„Voices“ gibt den Künstlern auch jenseits der Bühne eine Stimme

„Voices“ gibt den Künstlern auch jenseits der Bühne eine Stimme

Dieser geradezu verschwenderisch ausgestattete Leinenband lässt in Einzelinterviews eine große Zahl von Sängerinnen und Sängern, aber auch Dirigenten, Regisseure, Intendanten und Pianisten, vereinzelt auch Schauspieler, zu Wort kommen. Das breit angelegte Projekt wurde durch die Corona-Jahre nicht unerheblich behindert, andererseits hat dieser Einschnitt in den Klassikbetrieb bei dem einen oder anderen Künstler auch zu einer verstärkten Rückbesinnung geführt.

Die große Christa Ludwig wurde für das Buch noch zwei Monate vor ihrem Tod interviewt, aber man begegnet auch weiteren Künstlern ihrer Generation, wie Anja Silja und Brigitte Fassbaender. Nicht wenige der Stimmen sind bereits verstummt, der Blick zurück dieser Künstler vermittelt einen ganz eigenen, retrospektiven Ansatz. Über weite Strecken liest sich die Liste der Namen aber wie ein Who’s who der aktuellen Klassikszene. Ob Sänger wie Jonas Kaufmann, Benjamin Bernheim, Lise Davidsen, Dirigenten wie Christian Thielemann, Lorenzo Viotti, Ivor Bolton, alle haben Interessantes zu ihrem Beruf aus ihrer persönlichen Erfahrung beizutragen und zu erzählen.

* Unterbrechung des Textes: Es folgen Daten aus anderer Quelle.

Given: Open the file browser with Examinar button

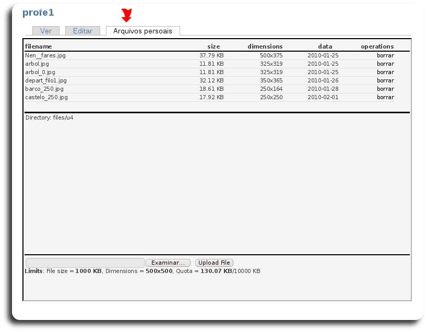Looking at the screenshot, I should click(x=168, y=263).
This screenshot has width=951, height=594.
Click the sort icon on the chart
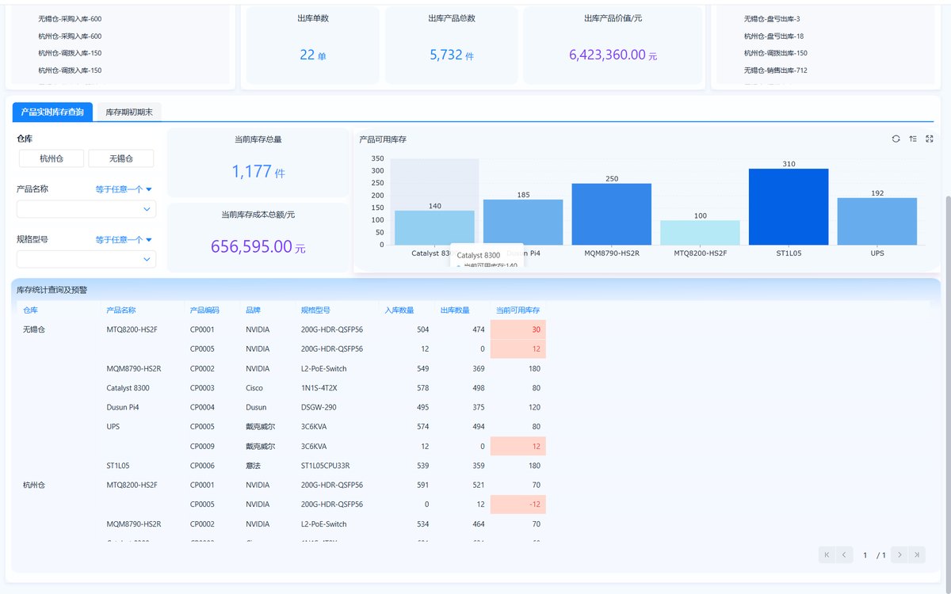pos(913,139)
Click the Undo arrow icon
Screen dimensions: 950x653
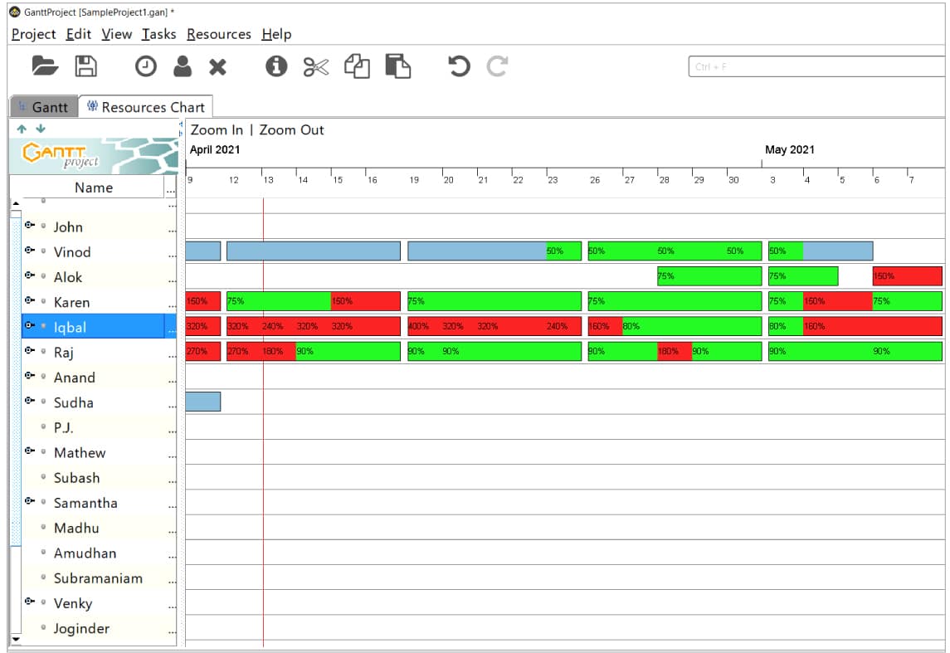[459, 66]
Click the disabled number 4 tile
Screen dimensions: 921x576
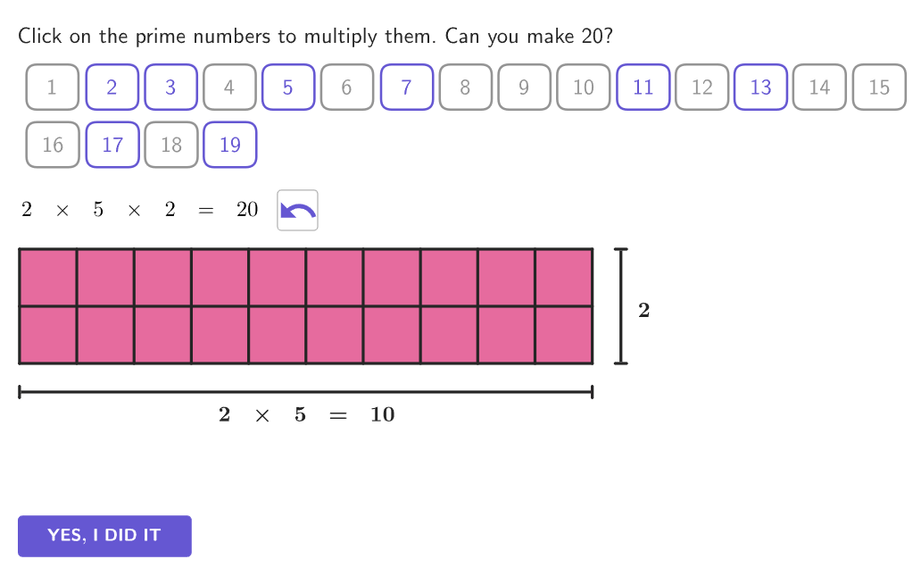[229, 87]
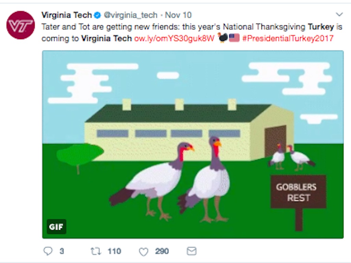Click the reply count 3
The width and height of the screenshot is (351, 263).
coord(62,251)
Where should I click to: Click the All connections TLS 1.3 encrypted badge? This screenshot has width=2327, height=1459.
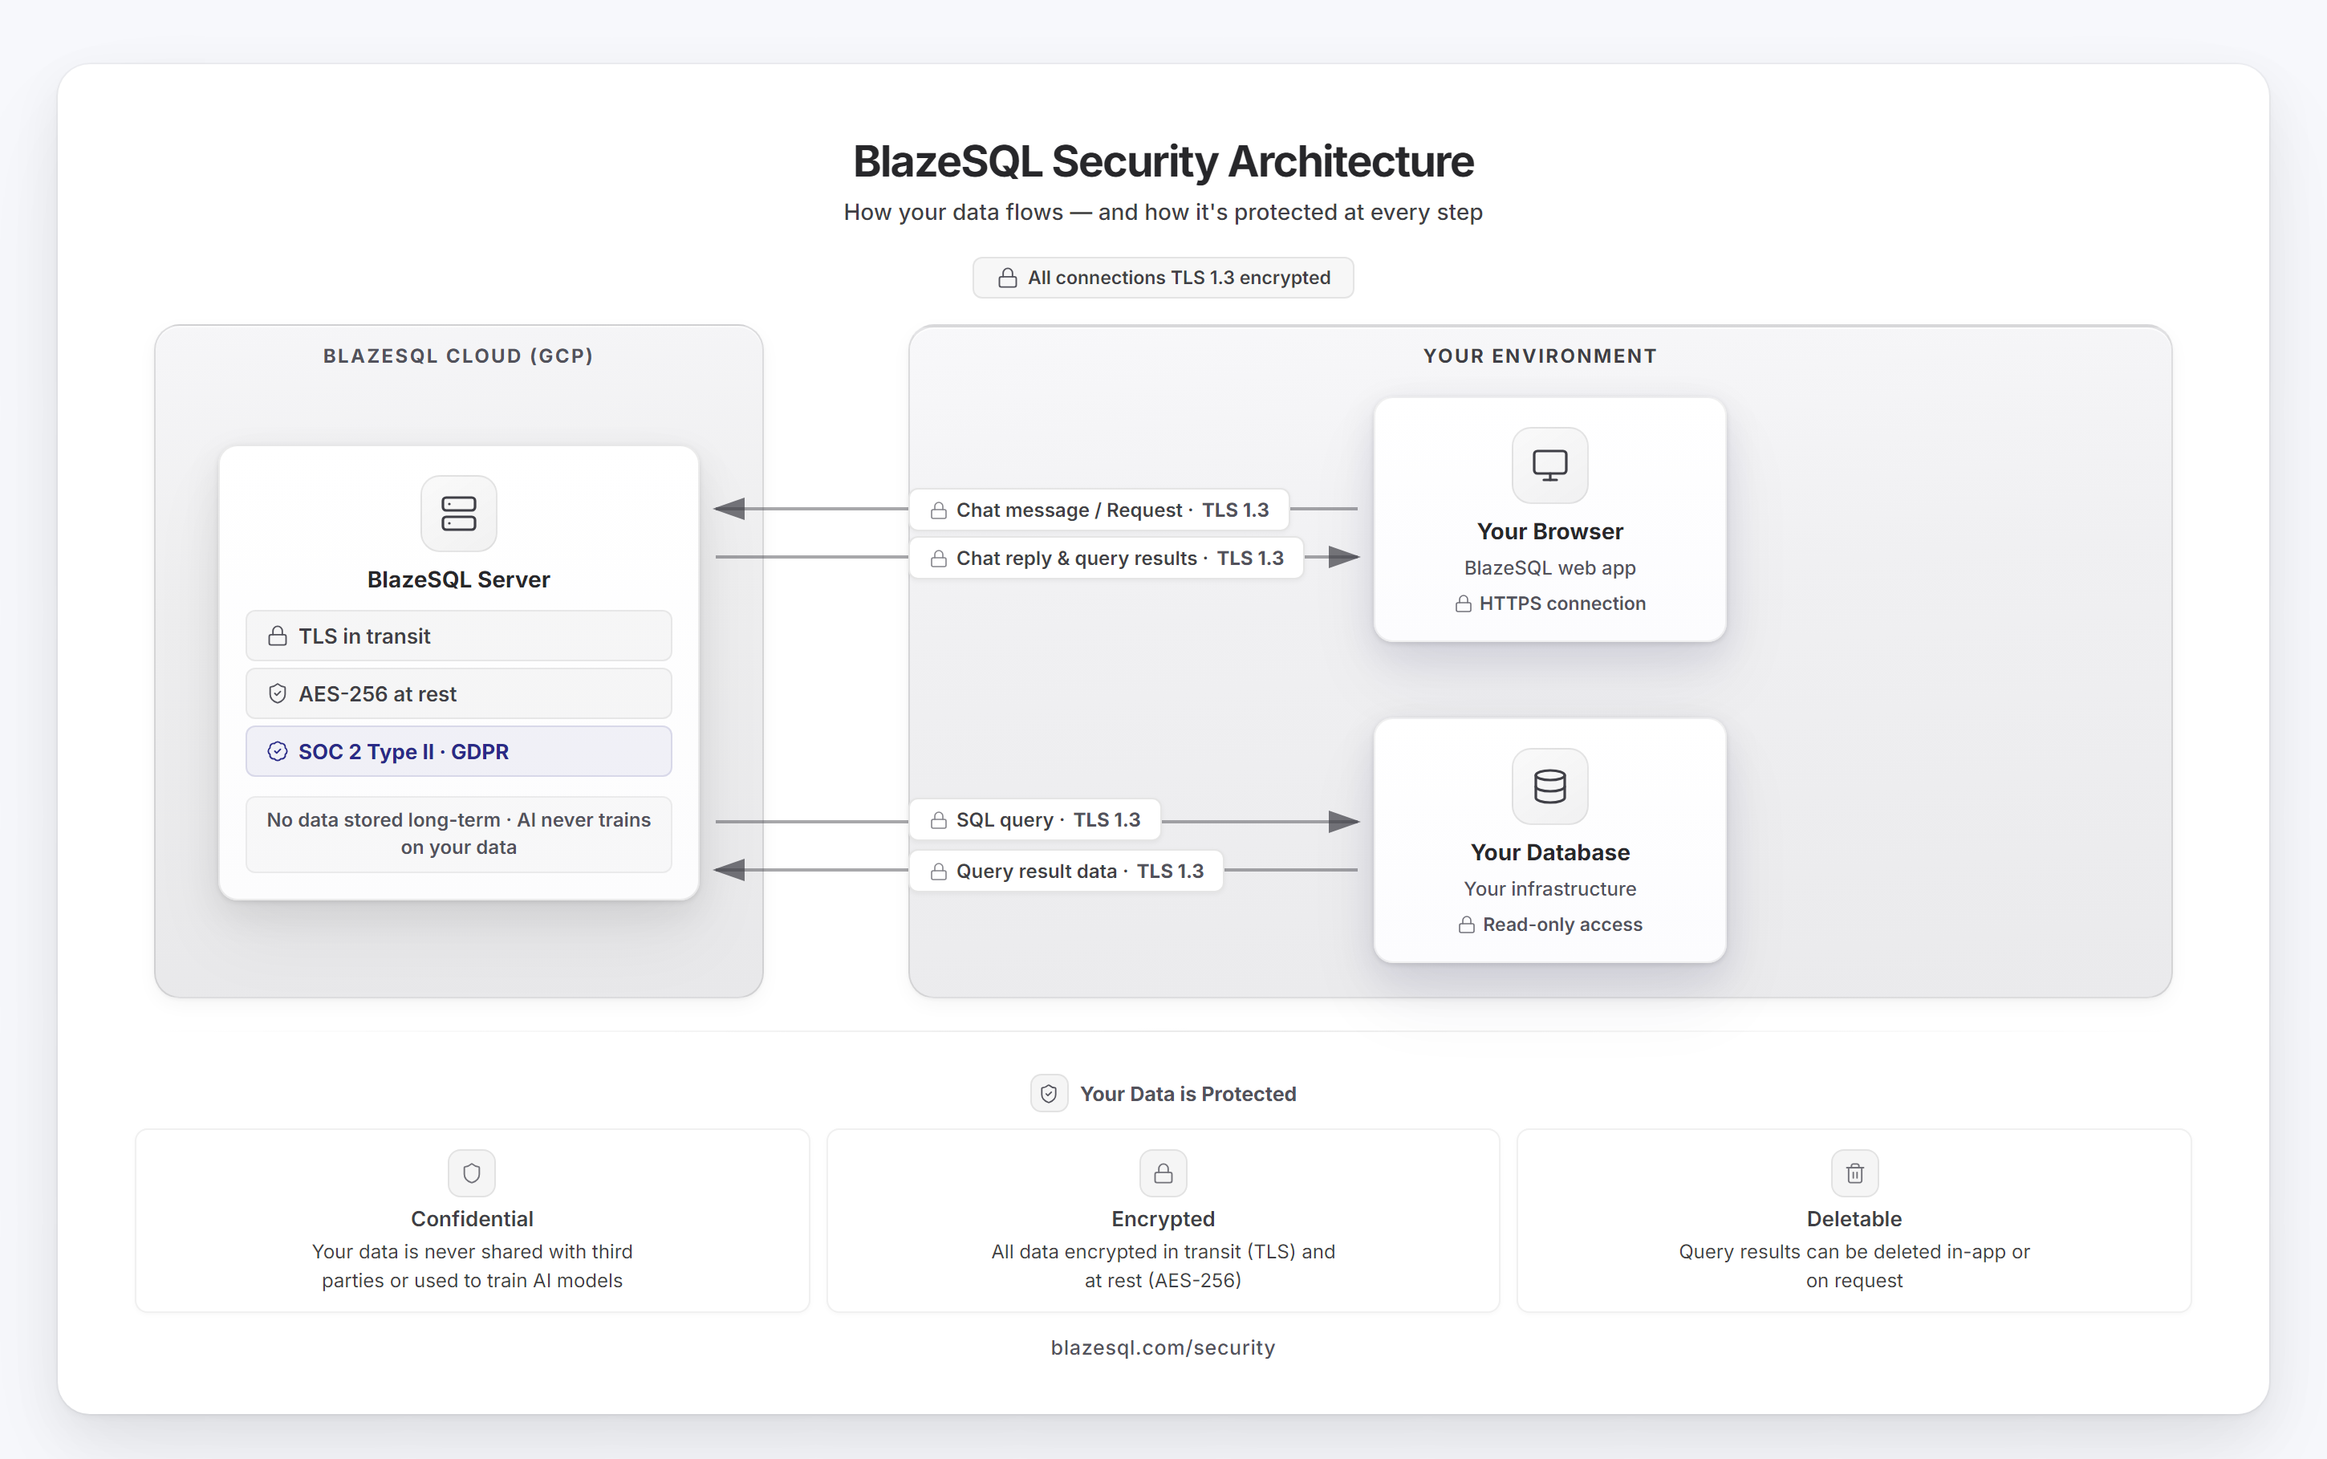(1163, 278)
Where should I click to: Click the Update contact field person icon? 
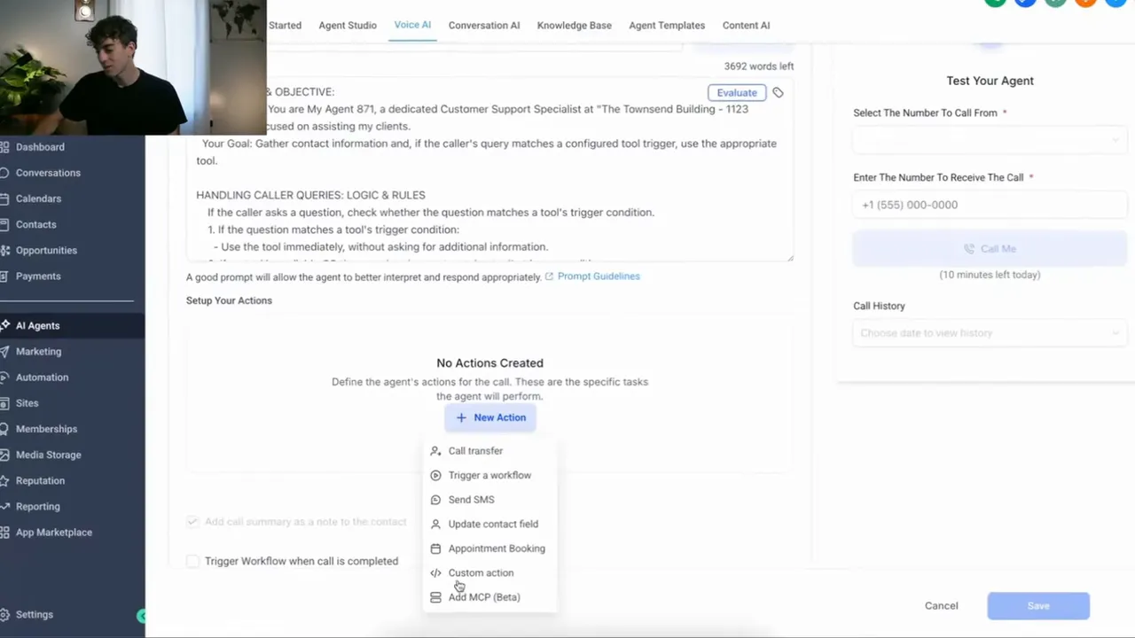(435, 524)
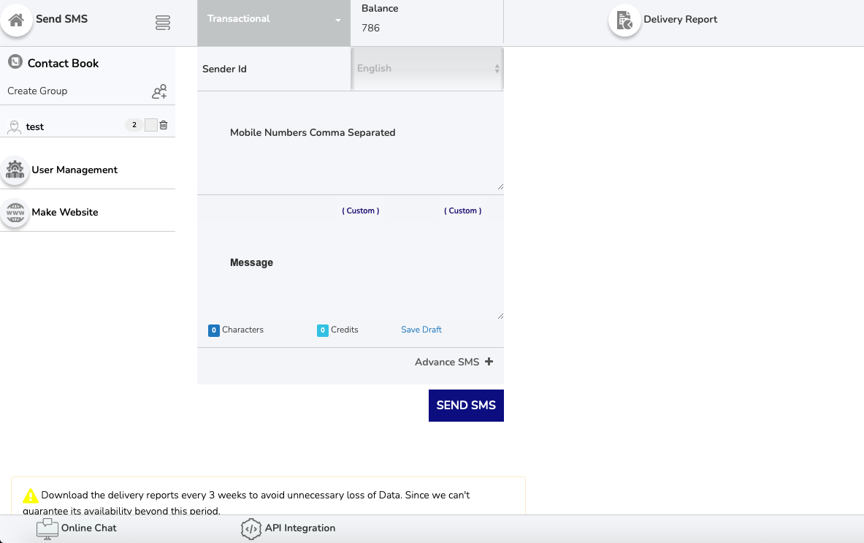Viewport: 864px width, 543px height.
Task: Delete the test group with trash icon
Action: (x=164, y=125)
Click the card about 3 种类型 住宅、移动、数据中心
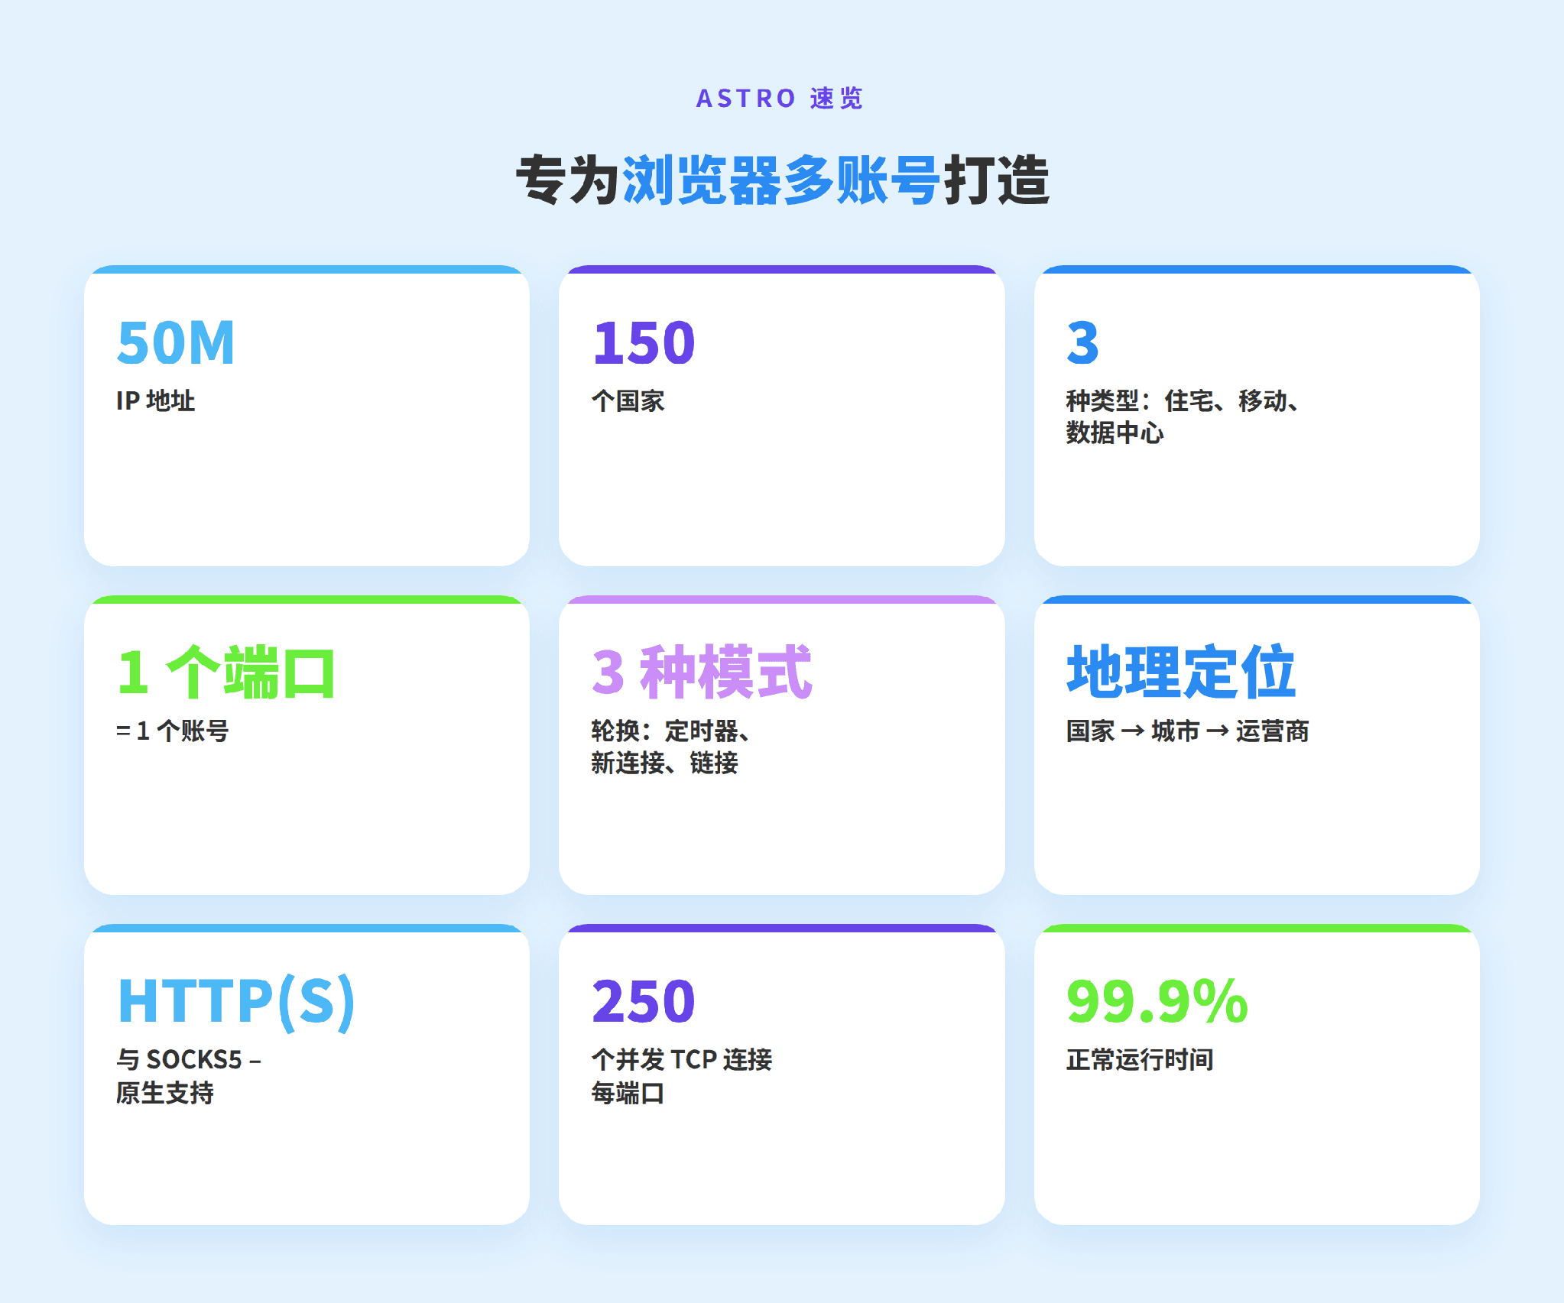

Intendanten wie Joan Holender und Bogdan Roščič bringen den auf die Leitung eines Hauses fokussierten Blick ein, auch einzelne Instrumentalsolisten wie Rudolf Buchbinder, der Pianist und der Cellist Alban Gerhardt wurden befragt. Mit Johanna Wokalek und Sunnyi Melles kommen auch prominente Schauspieler zu Wort.

Eine schöne Idee war es, auch schon länger verstorbene Berühmtheiten in die Sammlung aufzunehmen, hier wurden ausschließlich Schwarz-Weiß-Fotos verwendet, ergänzt durch substanzielle Zitate des Porträtierten und zeitgenössische Urteile über ihn bzw. sie. Jeder Beitrag ist mit mehreren Abbildungen versehen, und ist so ein lebendiges Porträt des jeweiligen Künstlers.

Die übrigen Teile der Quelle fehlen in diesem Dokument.